Menschen, vor allem auch Kindern und Jugendlichen, ein Gefühl für die Lebensmittel und deren Verarbeitung zu vermitteln, liegt dem 52-Jährigen am Herzen. Deswegen gibt er immer wieder Kurse in Schulen, bei denen die Kinder mehr darüber erfahren, wie zum Beispiel aus dem Korn am Ende Brot wird. Oder warum es sich lohnt, sich Zeit zu nehmen, Teig selber zu machen und ihn ausreichend lange gehen zu lassen. „Beim Urlaub, beim Auto plant man immer weit im Voraus. Aber bei den Lebensmittel wollen wir immer alles sofort haben.“ Dabei sei es doch gerade bei der gesunden Ernährung bedeutend, sich genügend Zeit zum Kochen und Essen zu nehmen. „In meinen Brotbackkursen mache ich deswegen immer viel Werbung für lang gegangene Teige, weil sie bekömmlicher sind.“

 

Essen und Kochen mehr zelebrieren

Im stressigen Alltag geht bei vielen die Freude am Kochen gerne mal verloren. Was da hilft? Zum Beispiel eine ausgiebige Küchenparty mit Freunden, sagt Stefan Weigert. „Bei mir kommt da der Terrassentisch in die Küche und der Fleischwolf samt Wurstfüller auf die Theke und dann machen wir unser Weißwurstfrühstück, also Brezn, Senf und Wurst, komplett selber. Sowas ist total spannend, da lernt jeder mitanzupacken.“

 

Ein positiver Nebeneffekt: Wer sein Essen frisch selbst zubereitet, der setzt sich viel mehr damit auseinander, was er zu sich nimmt. Zum Beispiel, welche Inhaltsstoffe in dem Produkt stecken oder warum selbstgemachte Brezen und Würste anders schmecken als gekaufte.  „Man lernt, mehr Respekt zu haben – Respekt vor den Mitmenschen, den Viechern, den Pflanzen und das ist sehr wichtig“, sagt der 52-Jährige. Oft esse man zu gedankenlos und genieße gar nicht mehr richtig. „Wenn ich aber die Augen zumach, während ich die Breze esse, dann sehe ich noch vor mir, wie ich den Teig gemacht hab und gelaugt habe. Wenn ich im Sommer in eine frisch geerntete Tomate beiße, weiß ich noch genau, wie ich den Samen in die Erde getan hab und wie ich die Pflanzerl ausgepflanzt hab.“

 

Ein Gefühl fürs Kochen entwickeln

Nicht immer braucht man ein festes Rezept zum Fermentieren, sagt Weigert. Wichtig sei es, ein Gefühl fürs Kochen zu entwickeln und zu lernen, was Konsistenz, Geruch und Geschmack eines Produktes einem sagen. Auf seinen Kurs-Handouts setzt der Fermentationsexperte daher eher auf Listen mit Zutaten, die gut miteinander können. „Da steht dann zum Beispiel Rote Bete – Kaffee – Himbeere. Oft werde ich dann gefragt, wie viel man von was nehmen soll. Und ich antworte: Bis es dir schmeckt.“ 

 

Quelle: Susanne Pritscher, Genussregion Niederbayern 2025

Unsere 5 Fragen

ICH VERBINDE GENUSS MIT…

optischen, sinnlichen und geschmacklichen Erfahrungen. Genuss ist, wenn alles einfach zusammenpasst.

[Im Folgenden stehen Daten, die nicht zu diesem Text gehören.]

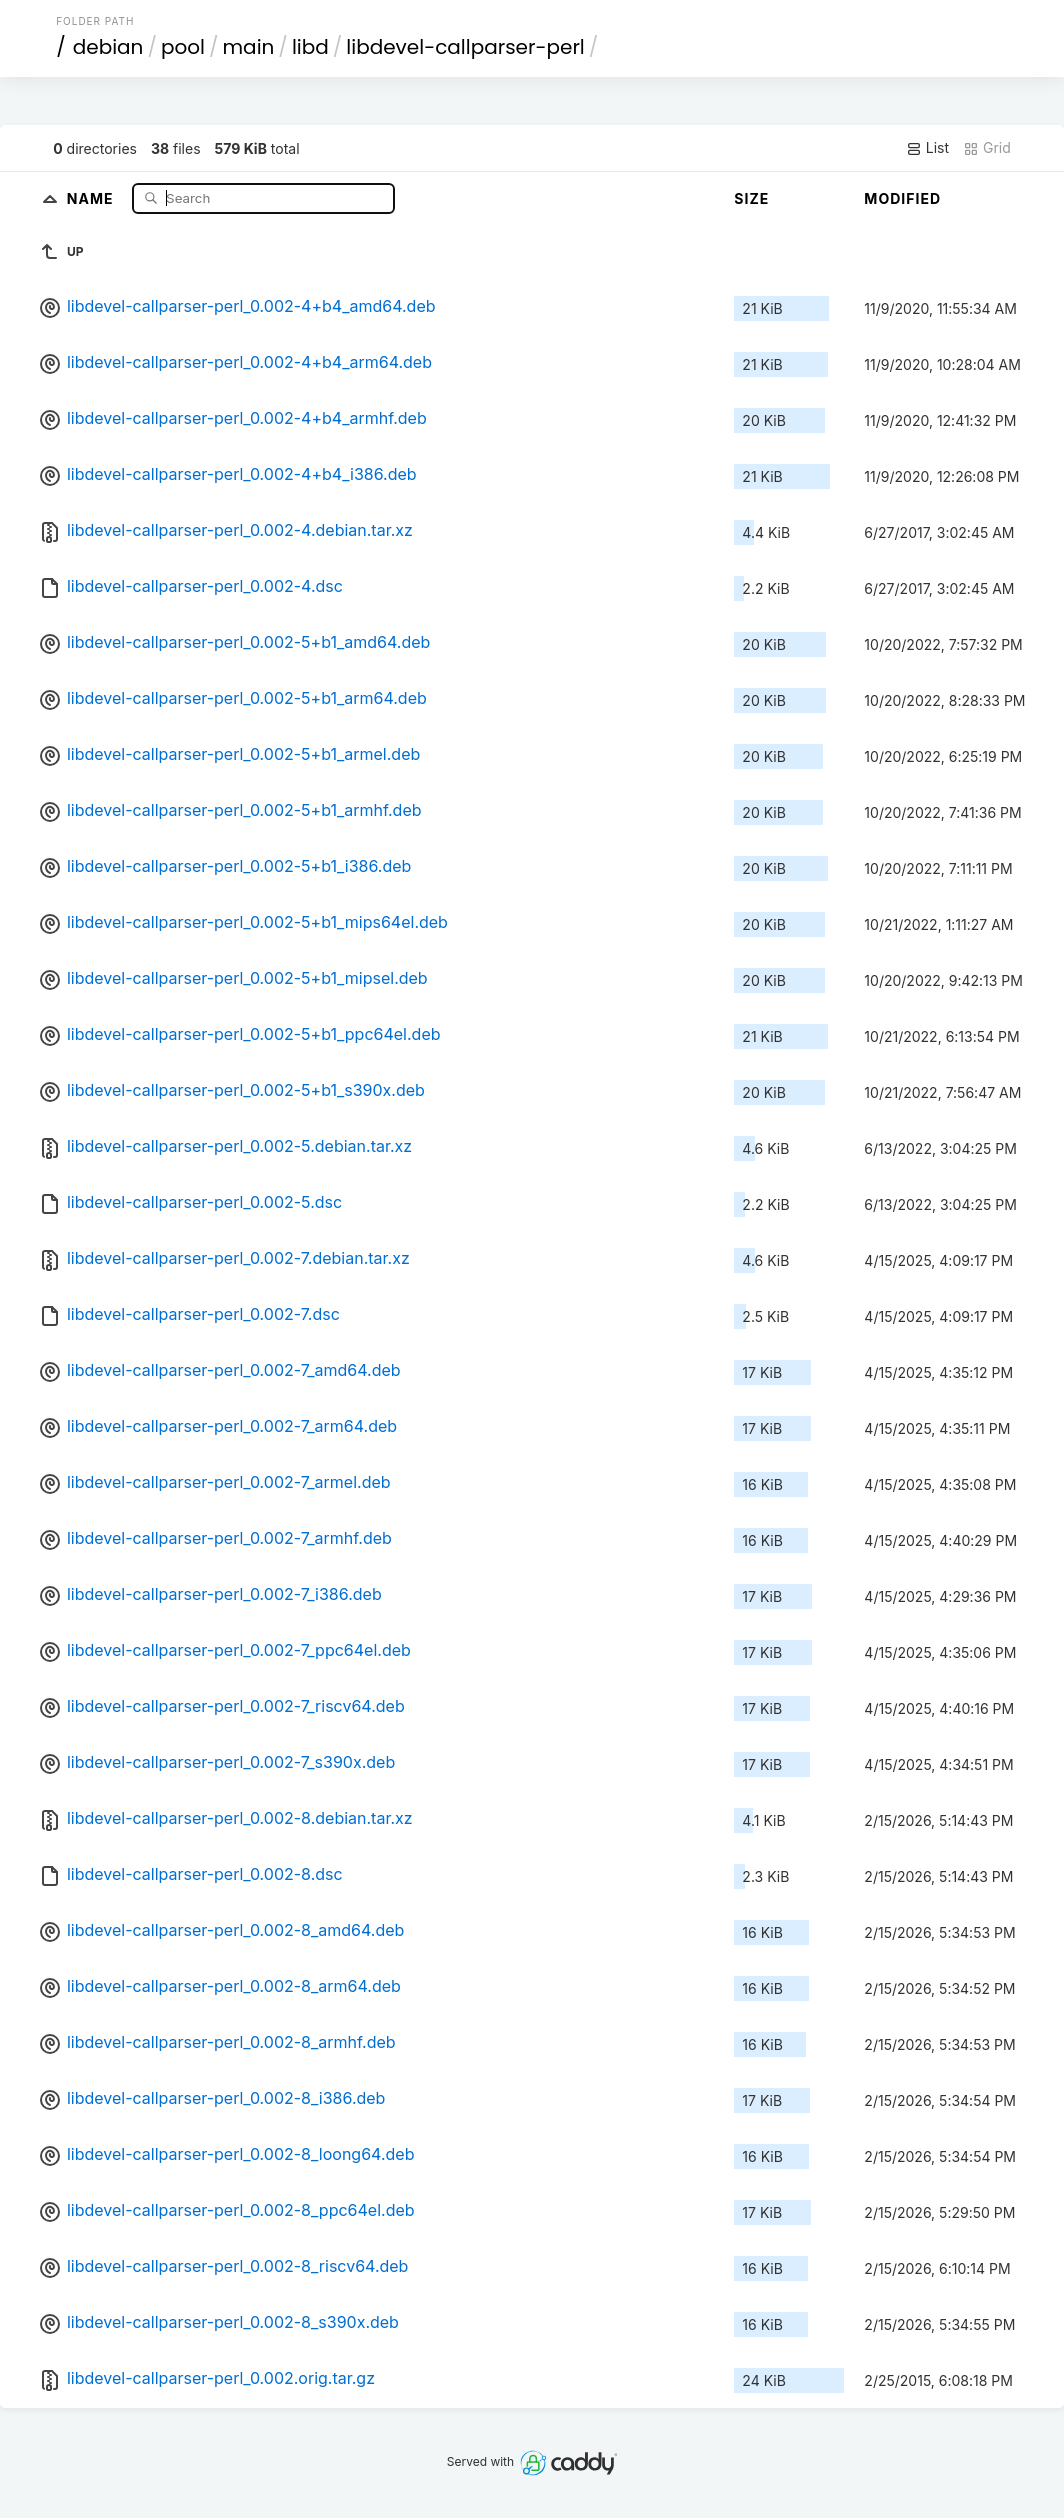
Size (751, 198)
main (249, 47)
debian (108, 47)
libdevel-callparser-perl (465, 47)
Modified (902, 198)
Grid (987, 148)
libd (310, 47)
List (927, 148)
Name (92, 197)
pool (183, 47)
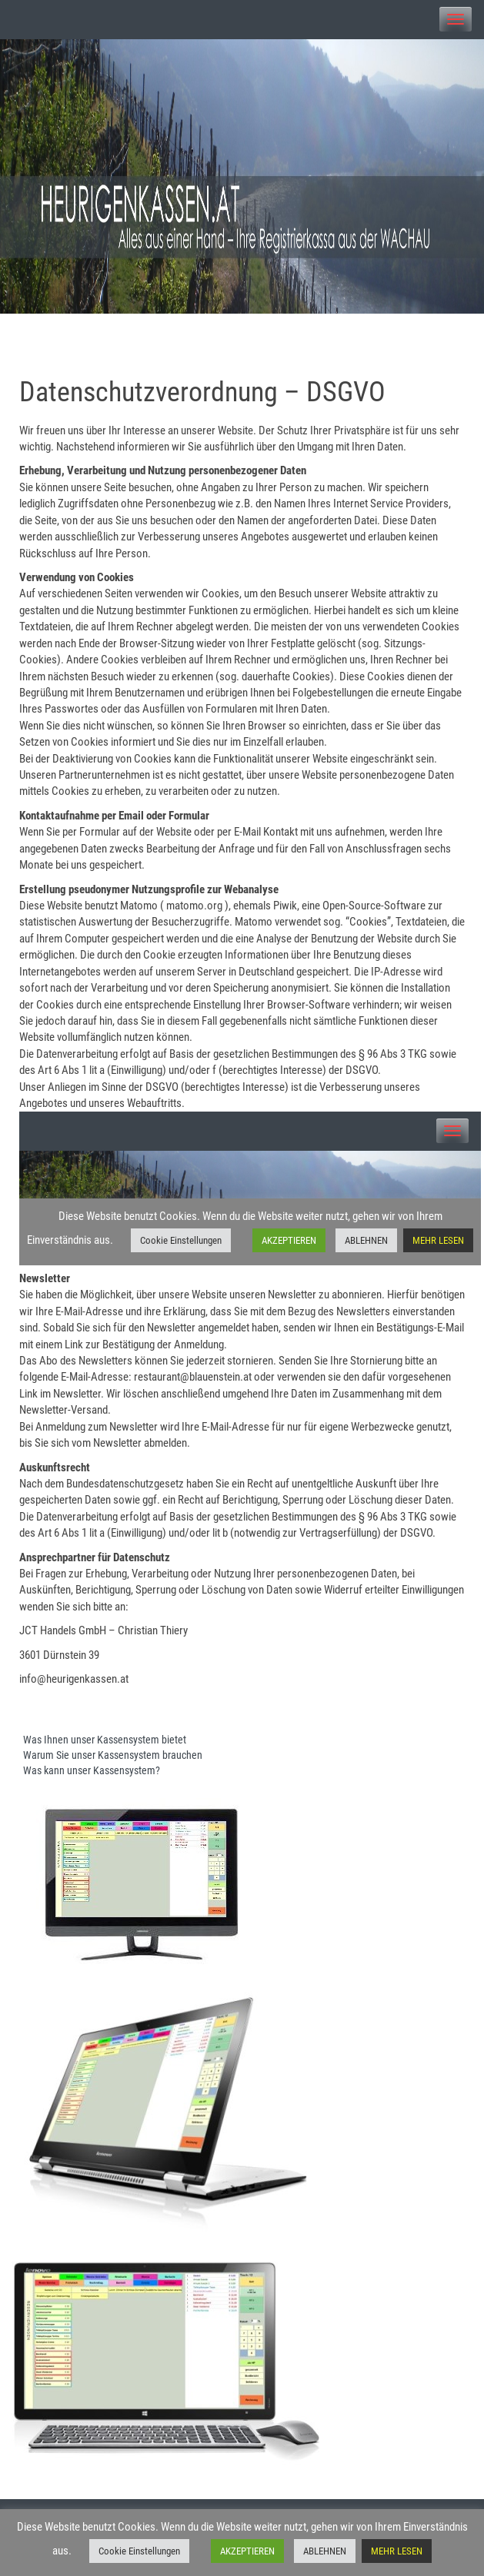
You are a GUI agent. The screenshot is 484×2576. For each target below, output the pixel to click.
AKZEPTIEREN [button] (247, 2551)
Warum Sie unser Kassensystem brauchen (112, 1755)
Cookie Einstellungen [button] (139, 2551)
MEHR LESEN (396, 2551)
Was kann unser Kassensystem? (91, 1770)
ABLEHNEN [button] (324, 2551)
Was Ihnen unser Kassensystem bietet (104, 1739)
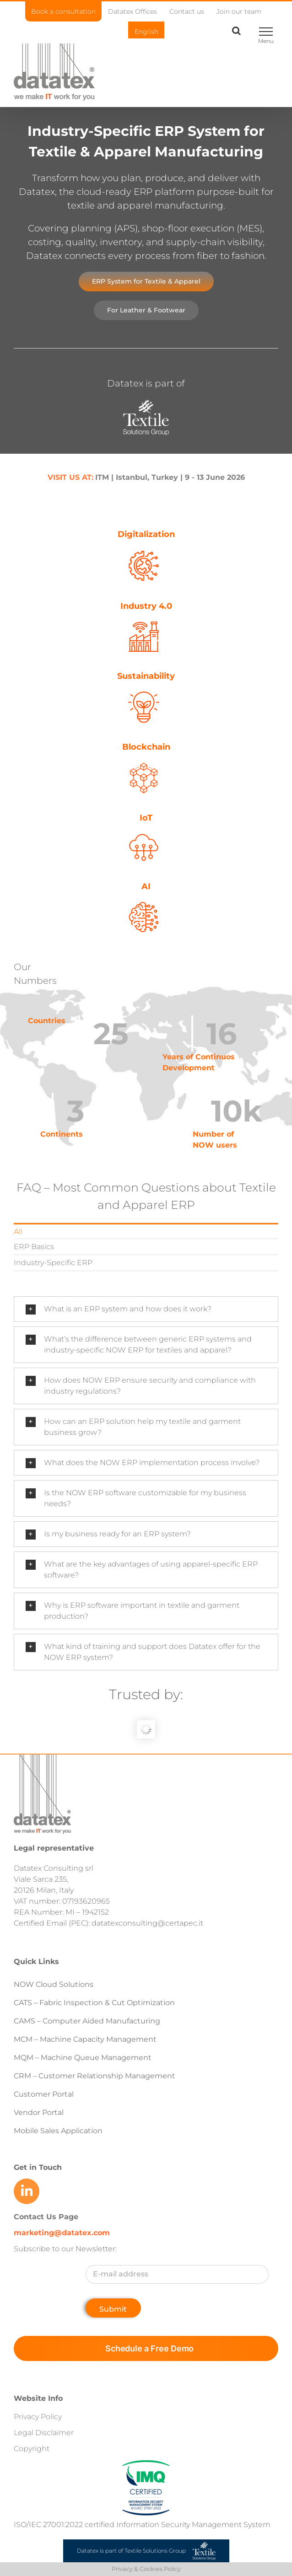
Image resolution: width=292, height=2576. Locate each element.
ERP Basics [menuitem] (34, 1246)
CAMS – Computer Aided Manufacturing (87, 2021)
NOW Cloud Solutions (53, 1984)
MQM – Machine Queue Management (82, 2057)
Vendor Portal (39, 2112)
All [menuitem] (18, 1231)
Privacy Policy (38, 2416)
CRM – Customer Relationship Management (94, 2076)
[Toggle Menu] (266, 31)
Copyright (31, 2448)
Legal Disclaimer (44, 2432)
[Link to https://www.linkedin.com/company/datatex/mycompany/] (26, 2191)
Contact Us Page (46, 2216)
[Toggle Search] (236, 30)
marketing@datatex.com (62, 2232)
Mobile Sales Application (58, 2130)
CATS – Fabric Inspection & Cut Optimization (94, 2002)
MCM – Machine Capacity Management (85, 2039)
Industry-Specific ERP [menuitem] (53, 1262)
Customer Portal (44, 2094)
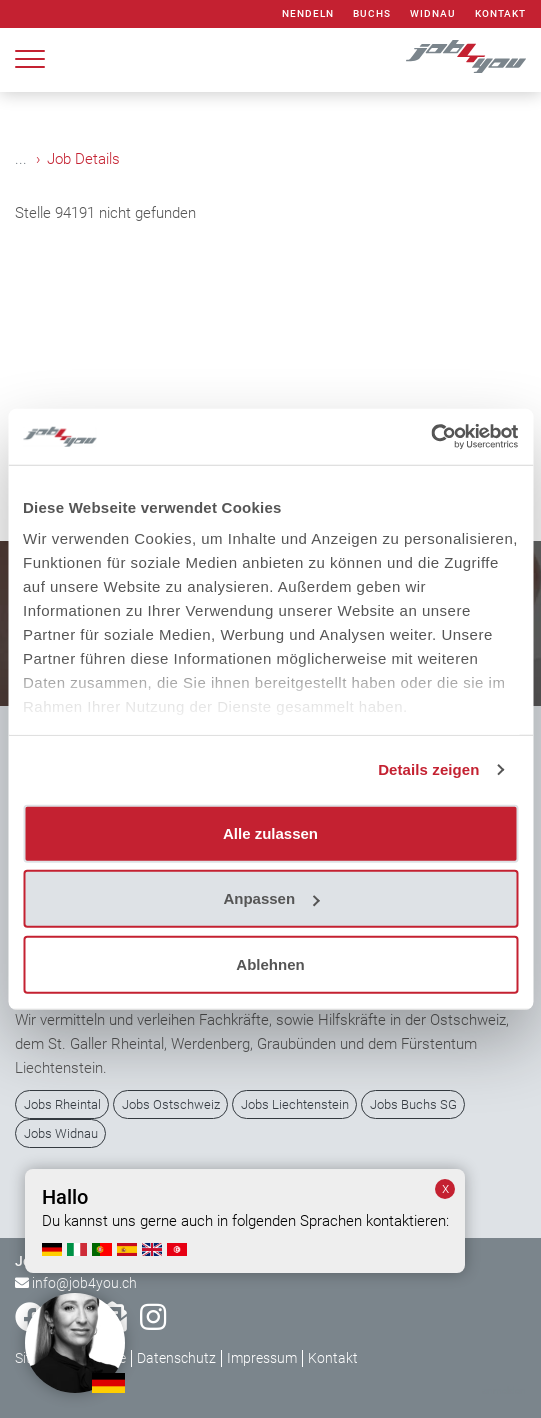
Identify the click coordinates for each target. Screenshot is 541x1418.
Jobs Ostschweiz (171, 1104)
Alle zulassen (270, 832)
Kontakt (500, 13)
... (21, 159)
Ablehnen (270, 963)
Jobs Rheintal (62, 1104)
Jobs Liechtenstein (295, 1104)
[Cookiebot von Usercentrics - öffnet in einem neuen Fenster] (430, 437)
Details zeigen (428, 769)
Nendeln (308, 13)
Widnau (433, 13)
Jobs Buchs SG (413, 1104)
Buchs (372, 13)
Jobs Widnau (61, 1133)
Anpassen (271, 898)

MEINE BERUFUNG ÜBE ICH AUS WEIL…

Es mich glücklich macht, ihr nachzugehen und meine Kreativität ausleben zu können.


DIE GRÖSSTEN HERAUSFORDERUNGEN SEHE ICH AKTUELL IN…

Darin, alle meine Vorhaben einzuordnen und zu entscheiden, wann ich was mache.


WENN ICH IN DIE ZUKUNFT BLICKE, DANN…

Bin ich positiv eingestellt. Ich habe durch meine Kurse gelernt, dass viele wieder gerne selbst etwas machen. Es kommt eine Generation, die wieder mehr selbst kreieren will. Die Zukunft ist so, wie man sie sich macht.


MEIN PERSÖNLICHER TIPP FÜR EINEN NACHHALTIGEN LEBENSMITTELKONSUM LAUTET:

Die Lebensmittel wieder komplett schätzen. Tiere und Pflanzen bestehen aus mehreren Teilen. Den Geschmack nicht als gut oder schlecht bezeichnen. Jede Pflanze schmeckt einfach einzigartig. Die Kunst ist, sie zur richtigen Zeit am richtigen Ort einzusetzen. Und am Ende zählt auch die Leidenschaft, sich für nachhaltigen Lebensmittelkonsum zu engagieren.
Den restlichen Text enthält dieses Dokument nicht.